[Stored items from a collection]
((
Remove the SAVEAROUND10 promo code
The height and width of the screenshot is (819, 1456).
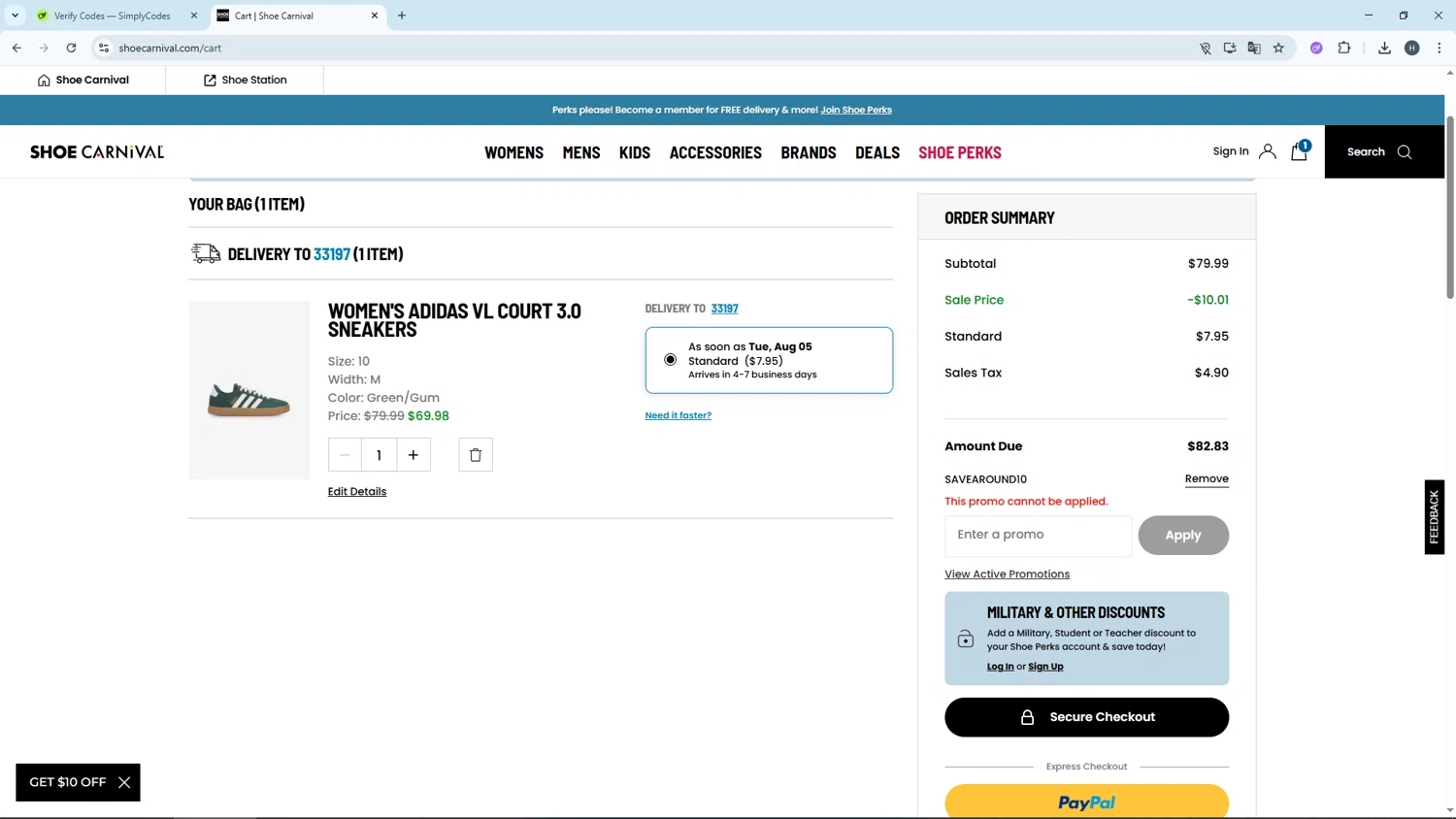tap(1207, 478)
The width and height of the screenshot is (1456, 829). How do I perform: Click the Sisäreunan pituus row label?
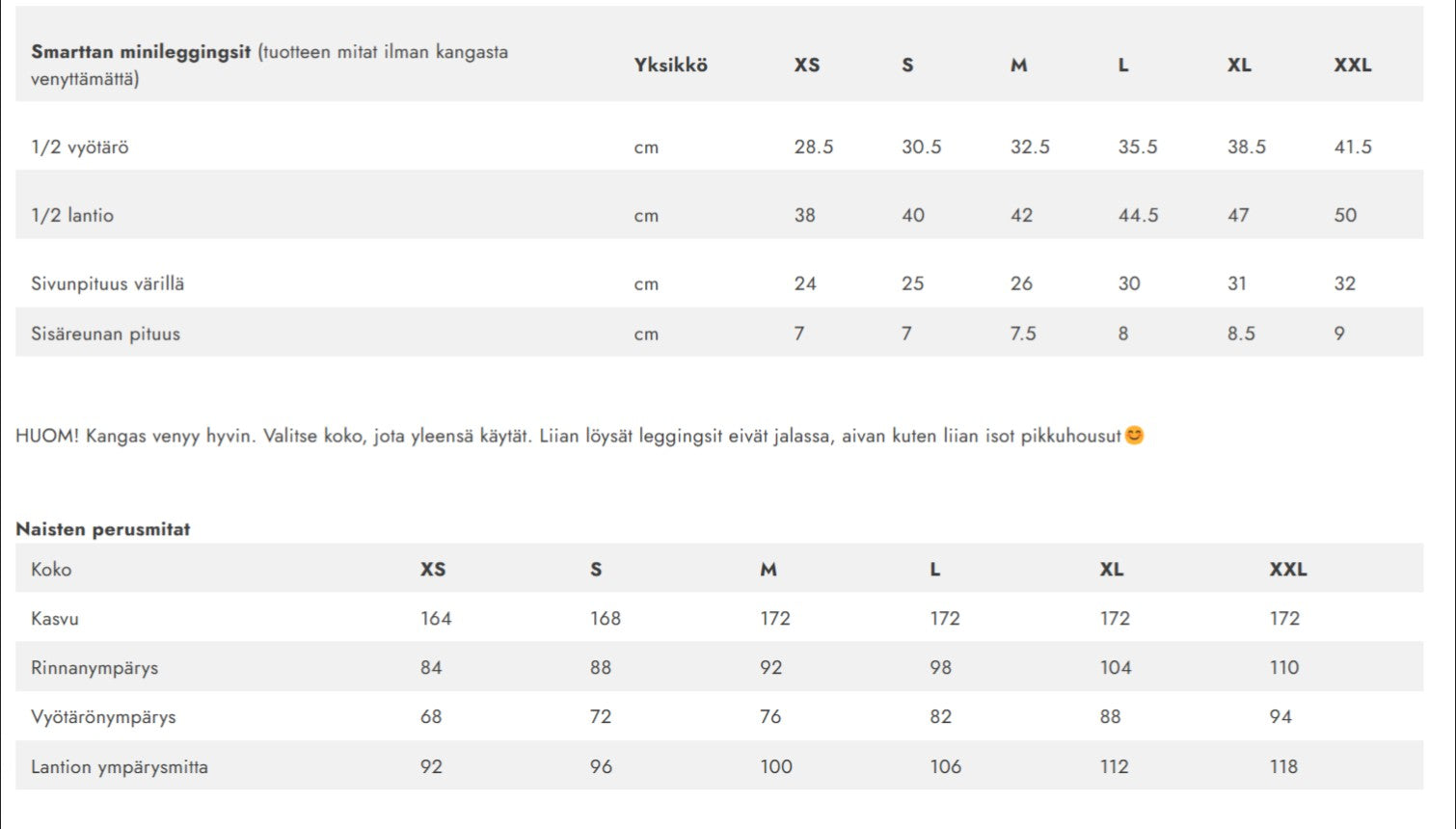click(x=106, y=334)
))
**YOUR ASSIGNMENT:** Please print exactly the lines from the one holding "The width and" through the final line of the data above, including both, and skip all pictures.

**WRITTEN ANSWER:**
The width and height of the screenshot is (1456, 829). How do I perform: Click the Sisäreunan pituus row label?
click(x=106, y=334)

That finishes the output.